While the “pseudo-LAN” option that would transmit data peer-to-peer over an ethernet connection while requiring players to stay logged into Battle.net is still the plan according to Browder, Blizzard hasn’t finalized anything yet in terms of making sure tournaments are the best experience they can be. “We’ve gotten a ton of feedback; we’ve heard that even [the pseudo-LAN] isn’t enough. I don’t know what the final form will look like, how that will finally shake out – but we’re really aware of the problem, and we’ve heard the feedback, and we’re trying to deal with it.”
Hang-ups and speed bumps aside, there’s very little suggesting that StarCraft II won’t be a massive hit – but can it have an impact anywhere close to that of the original? “Who knows?” says Browder.
“All we can do is build the best game we can make and hope the fans embrace it; get millions of them together and then we’ll maybe know the answer to that question.”
He drew a parallel to another Blizzard behemoth, World of Warcraft. “No one thought WoW would be so big; we were hoping for 500,000 subscribers, tops!” he says. Instead, the game came out and defied the expectations of journalists, analysts, gamers and developers alike, currently sitting pretty atop 11 million subscriptions worldwide. But that wasn’t what the team originally set out to do, says Browder – they just tried to make the best game they possibly could, and the fans took it from there. “You can’t set out to sell 10 million copies; if that’s your goal, it’ll paralyze you. Your goal has to be to deliver a quality experience; you have to do the best you can and see what the fans think. They’re the ones who make the game big, not you.”
That’s the philosophy Browder and his team have had throughout the game’s long development process, and as the game nears its release, they’re sticking to it. “Ultimately what made StarCraft great – what will make StarCraft II hopefully great – is that, yeah, we work really hard at making a game, and the community works really hard at loving it.” It’s a collaborative process, says Browder, “and honestly, [StarCraft‘s] success wasn’t even half on our end.”
“The community invented e-sports. The community invented Battle.net’s success – yeah, we made the service, but they were the ones who used it in vast numbers. The community showed us just what was possible with modding in StarCraft and Warcraft III. We didn’t invent [the popular Defense of the Ancients] – that was all them!” Browder says.
Surpassing one of the most beloved games of all time – and getting the diehard community to let its baby go – is a task of Herculean proportions, and nobody knows that better than Blizzard. Still, as the company once noted on its official StarCraft II FAQ, it’s been in this position before. Warcraft II was an influential and beloved classic; Blizzard made Warcraft III and WoW. Diablo practically defined the dungeon-crawler, and Blizzard surpassed it with Diablo II. The developers have bested themselves before – why not now?

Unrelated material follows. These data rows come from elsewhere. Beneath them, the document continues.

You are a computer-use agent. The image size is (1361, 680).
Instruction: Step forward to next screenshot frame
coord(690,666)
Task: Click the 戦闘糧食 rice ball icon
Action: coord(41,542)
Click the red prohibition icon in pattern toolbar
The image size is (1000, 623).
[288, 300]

So far, reactions to the StarCraft II beta have been almost universally positive from press and fans alike, but the real test will come when the game finally sees the light of day and finds itself on the hard drives of eager gamers worldwide. Then and only then will Browder and his team know if they’ve succeeded in their very own Mission Impossible.
As a StarCraft player might say, Dustin, “GL, HF” – good luck, have fun.
John Funk tried to construct additional Pylons, but he plays Zerg. It didn’t end well.